I have been hearing that celery juice has mineral salts and is alkaline which encourages your stomach to create more hydrocholoric acid on its own. Have you heard about this?
Hi Elizabeth, I am going to say 'yikes!!' here! I would never recommend a liquid HCL betaine. Not only are you worried about your teeth, you should also be worried about the lining of the esophagus, which is not at all used to acid. When I work one on one with patients, if warranted, I have them do an HCL challenge, where we test the need for this out. You can find digestive enzymes that have a little HCL in them, and this may be the baseline for most people.
Without enough HCL digestion, at all levels will be impacted, as well as you'll lack the ability to sterilize the food that you eat, so you will be more prone to gut imbalances. Low HCL is one risk factor for SIBO and a risk factor for SIBO reoccurrence.
If you find that you would like additional support - I do work long distance.
Regarding HCl supplements. I have an old-ish nutrition book by Adelle Davis called Let's Get Well. She says that HCl is a crutch - and a good crutch, too. In order to encourage your body produce its own HCl, it has to be able to break down & assimilate certain nutrients, esp. minerals & protein. But if you are low in HCl, you can't do this. Catch-22.

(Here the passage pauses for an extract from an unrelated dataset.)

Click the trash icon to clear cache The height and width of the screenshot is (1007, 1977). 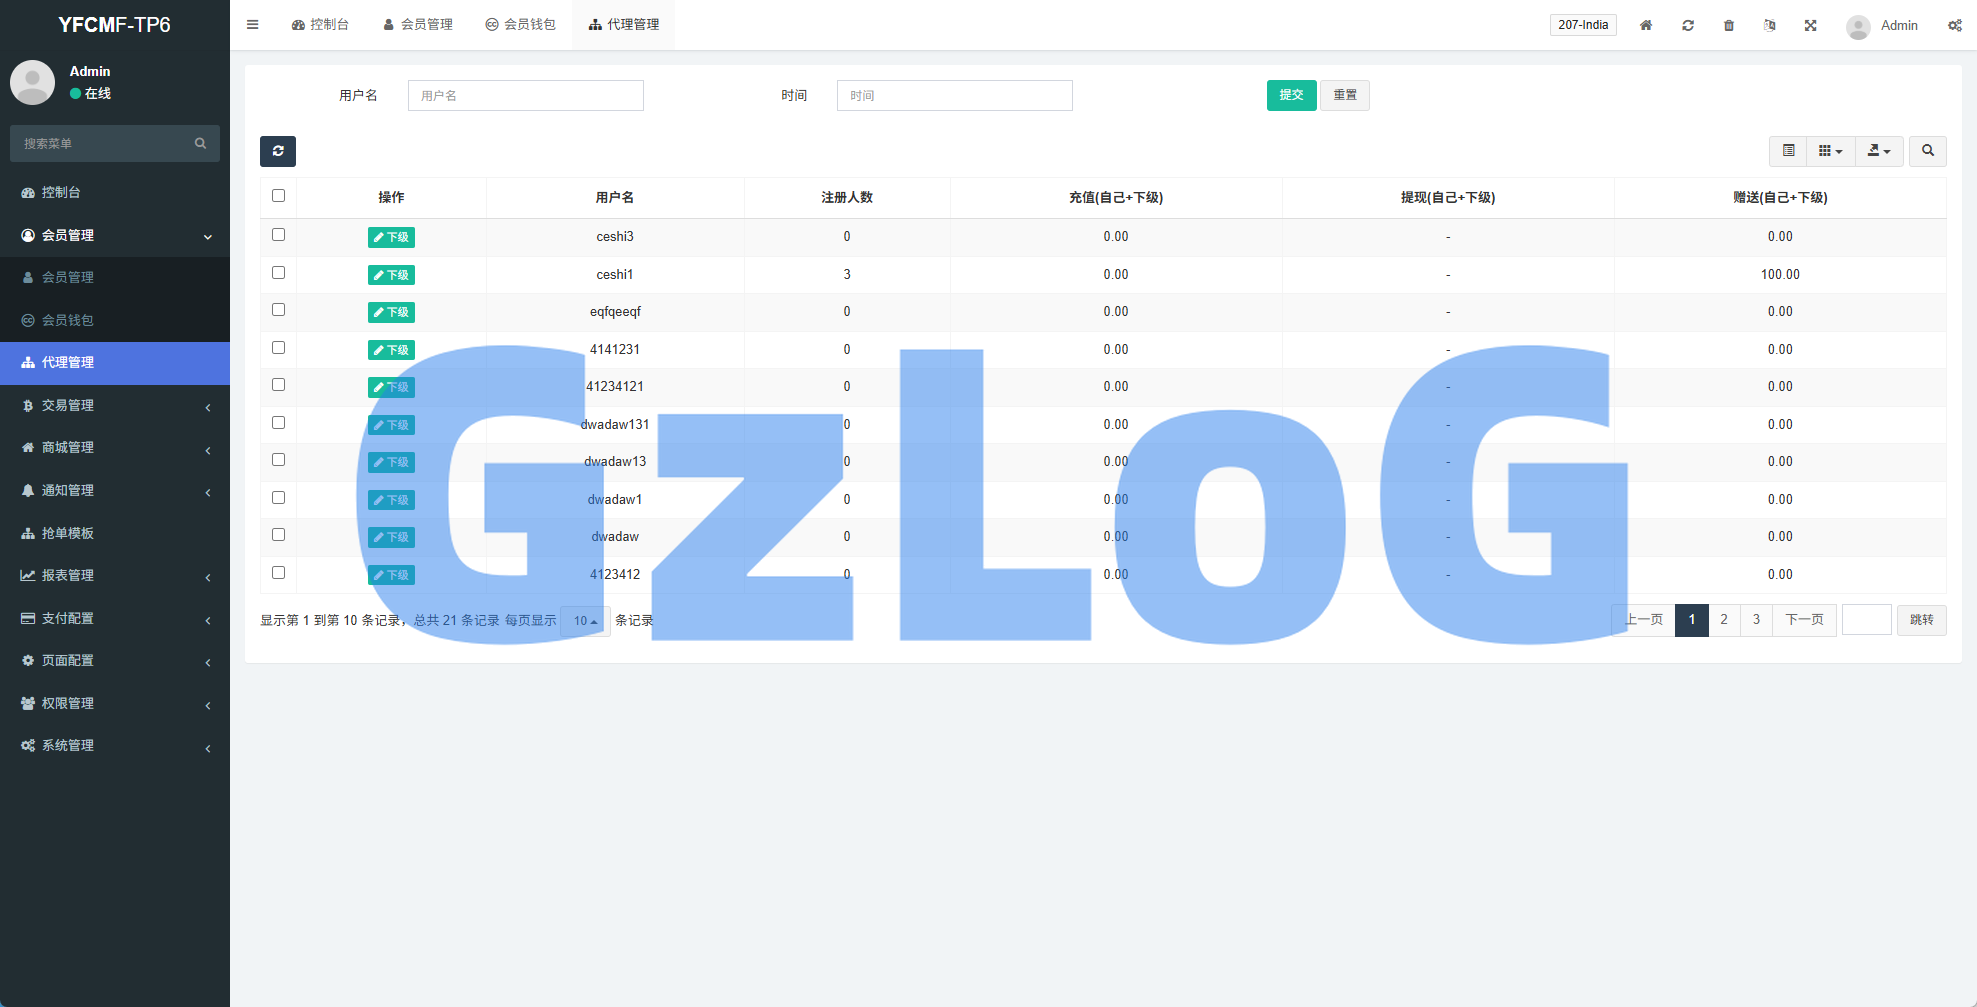coord(1729,25)
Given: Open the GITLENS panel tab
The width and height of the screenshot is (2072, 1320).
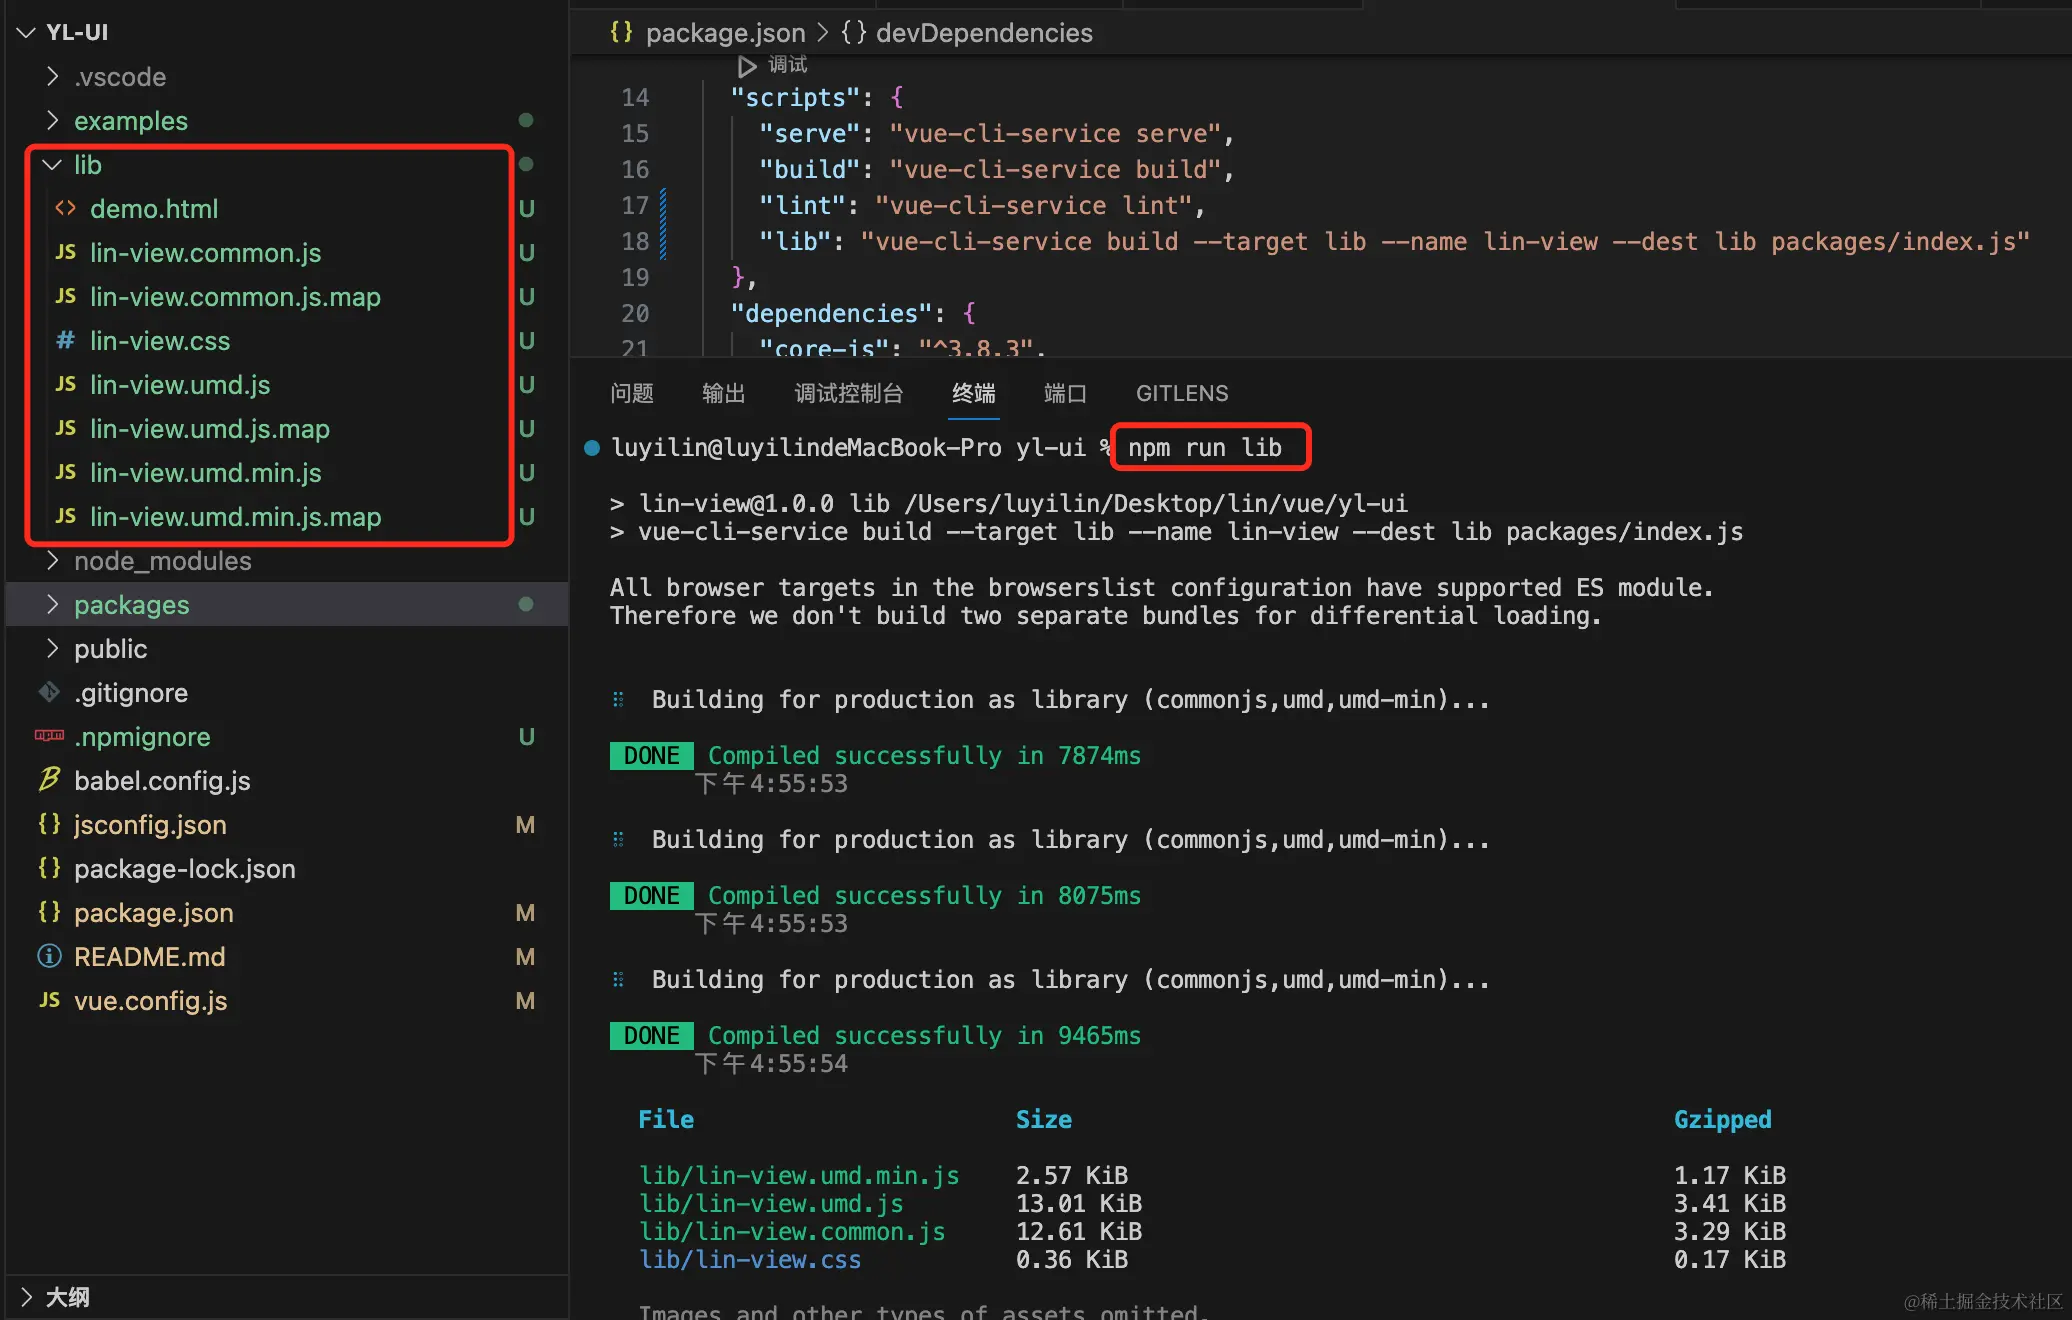Looking at the screenshot, I should coord(1181,393).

So she would advise her clients to take HCl supplements and in her day (1950s & 60s) it wasn't easy to do; you had to take it in liquid form and be careful with it not getting on your teeth. Alternatively, in that era, you would have to take large numbers of tablets. She also mentioned bitter foods.
She also knew an orthopedic specialist who had all his patients take a gastric juice analysis test. I wonder if the doctors today do this or not.
Adelle Davis is not the final word in nutrition, but I can say for sure it is a primary source that can lead you to more info.
Thank you. I'll bet you have carloads of clients, you seem to know a lot - more than most doctors.